I came to Elizabeth City, Tuesday evening. I was determined to be there before dark, as I am not prone to drive after dark-and it is not just because I am older. I have never fancied driving in general, not even in youth and never after dark. I went to work, went to an appointment for Daddy and encountered a detour, but I was there by twilight, anyway.
Lyla was in a Christmas program at her preschool, and I had missed it last year. I wanted this memory for my collection and so it was worth what it took to get here. Besides that, Brynn, being an infant, is changing constantly. I can no longer imagine life without her. She is a calm, baby and a beautiful one too. The sweetest thing is Lyla has never harbored one iota of jealousy against Brynn. They are the dearest little pair, for Lyla is quite attentive to her little sister and Brynn smiles about it.
The program on Wednesday, was a nice affair. The children wore their “Christmas best” and sang songs like “Away in a Manger” and recited rhymes that began “Wisemen came from way afar . . .” and “Let us spread some Christmas Cheer”-Well, it was a wonderful way to spend an hour. Afterwards, Lyla decided that Brynn should have a manger too – and a box and a blanket would do, just fine.
Jenny and I managed a little bit of shopping, afterwards. It was very hard on Lyla, for she so wanted a certain doll and could not bear to leave it there. She was not worried about an elf reporting her mischief, or that the “sweet baby Jesus” would not forgiver her. Lyla, thankfully, did not cause enough of a ruckus to set off an alarm, but Jenny spent a fair amount of time, whispering in Lylas’ ear.
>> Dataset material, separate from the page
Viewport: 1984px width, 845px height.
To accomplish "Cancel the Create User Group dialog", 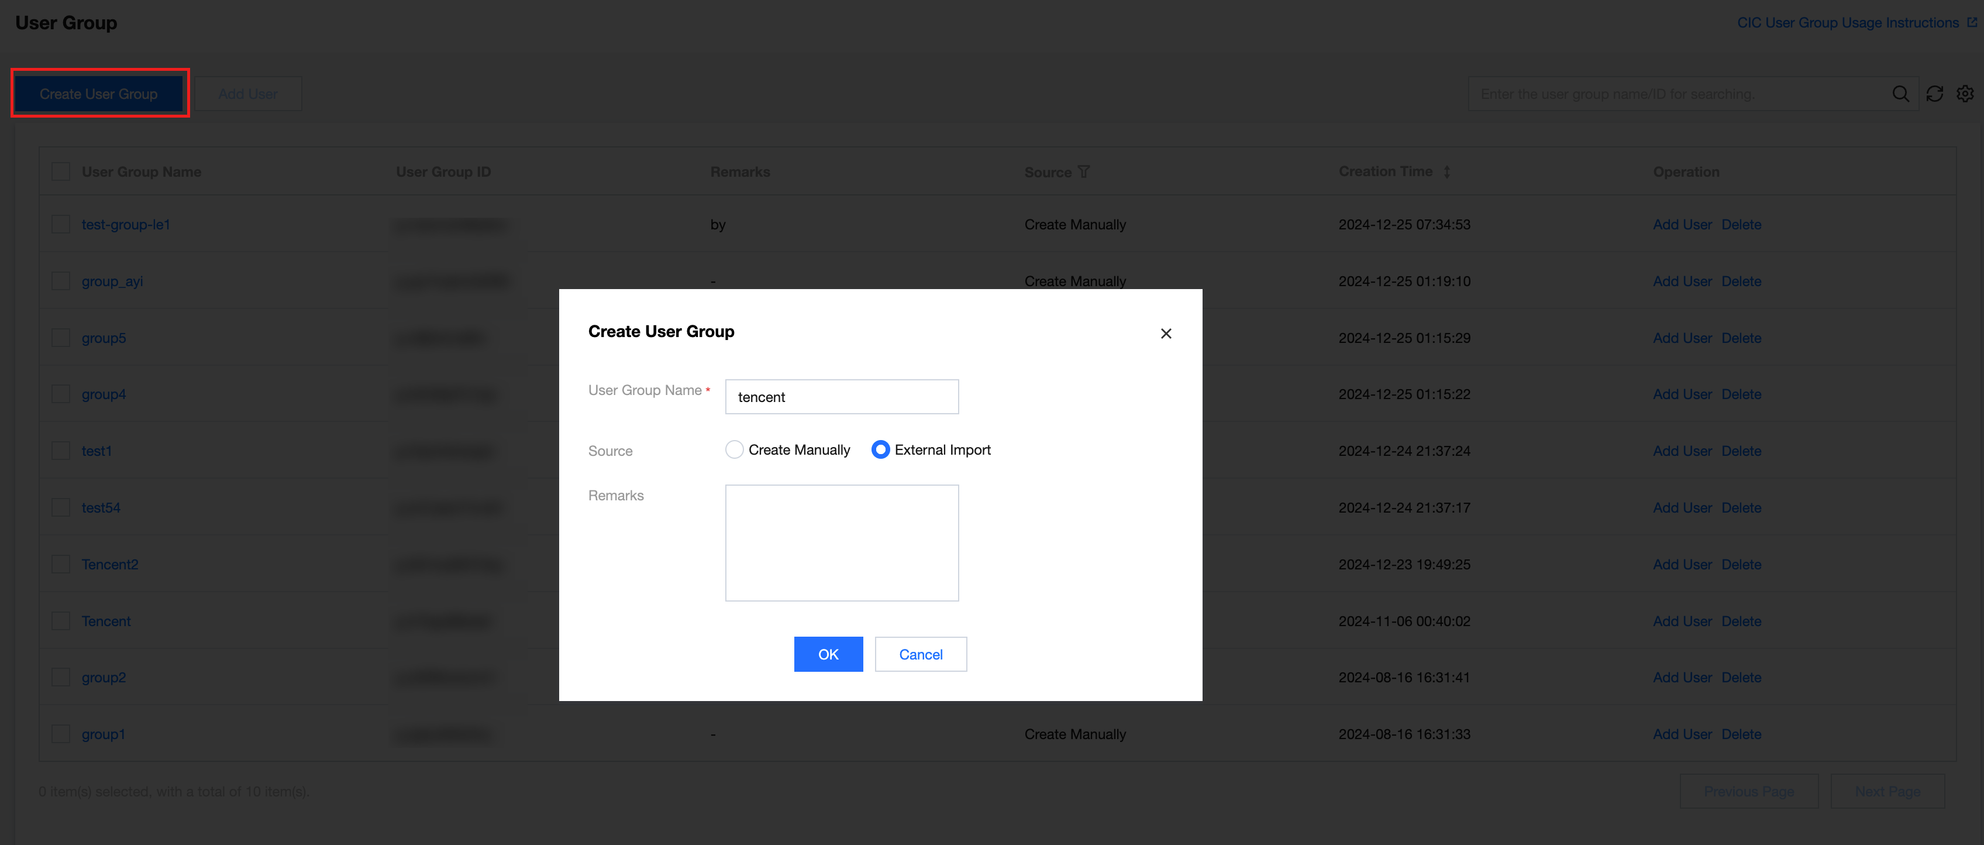I will (x=920, y=654).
When we got home, Jenny went out again to complete her errands. Brynn wailed for a few minutes, but then then drifted off to sleep. Lyla and I made cookies and I am glad to report the results were just perfect. Once again, fortitude paid off, for my quest to be a baker of cookies fit to eat, is being realised, at long last. A “Honeybee” ought to be able to make cookies , at least.
Will and Jenny had plans to attend a celebration honoring a friend, Sarah, who recently got her Masters Degree. Will was especially tired and ended up staying home with the children and I. It was a wonderful time. Brynn was quite content with her daddy and so Lyla, and I were watching the Polar Express. Lyla had never had hot chocolate and so I made her a cup of the homemade kind. It was a peaceful happy evening . . .until just before Jenny walked in the back door. Brynn, for some reason, started crying, Jennys’ very old dog, did not make it to the backdoor, but before I could tend to that, the entire cup of hot chocolate somehow escaped from the sealed cup -and on to the couch. It was terrible mess and Brynn was crying all the while. What a commotion erupted at just the wrong moment, and all at once. Will was walking with Brynn, and stepped right where the dog had her mishap and so he yelled out, too. I was scared senseless at the sight of the sofa-well, we all were. Jenny took Brynn and I hurriedly mixed up a batch of stain remover (peroxide and soap) and went to work on the sofa. Jenny quieted Brynn and it wasn’t long before peace was restored, though we all were worse for the wear and tear. . . .and yes, the chocolate came out.
On Thursday, I gave Lyla my Christmas gift. I know it was early, but I thought it best she have it as she waited for Christmas. I gave her a nativity, suitable that she can handle the little figurines and “tell the story”. She was delighted and took great note as I used the pieces to tell her the story. I have been telling her about the first Christmas for weeks, adding more details each time. Of course, if you walk in the door, you are likely to “hear the story” before you can sit down. When Will came in, Lyla insisted he listen before he put his brief case down. In the midst of the shepherds arriving, Lyla noticed a switch on the stable and what a pleasant surprise, to see the thing light up!
Daddy has surgery scheduled for Friday. The surgery itself, is not the least bit complicated, but as we all know, there is no such thing as “minor surgery” when it is your father. Daddy is eighty three, after all and so we are all a bit anxious. On account of this, I am leaving early on Friday morning . I will cross the three rivers and drive past the resting fields, and wait with my mom and sisters for the thing to be over.
The concept of having a family and what it means, becomes clearer, as we age. We enter as babies and grow up with their rules and values. As children, expectations are set for us to live up to. We are taught how to behave , under all conditions. We are given habits and our thoughts are shaped as the elders see fit. Then there comes that time, when we all naturally want independence from all of it -and them. We entertain foreign notions and may want to act differently than we were taught. We are likely to quarrel and feel inclined to establish our own ideas. . . . when we hardly know a thing, actually. . . .Then we get older . . and find out . . .they were mostly right about everything.
It is a wonderful and spectacular thing to grow up loved. To matter deeply to others. To be provided for and to be taught how to live. Right or wrong, that kind of devotion ought not be taken lightly. If we live to be old, we realise deeply what a family is and what it means to belong to our people and for them to belong to us.
And so . . . I will wait thankfully, with my family for a person, that binds us all more tightly than we could have ever imagined in our youth. . .and I will claim them every one -proudly.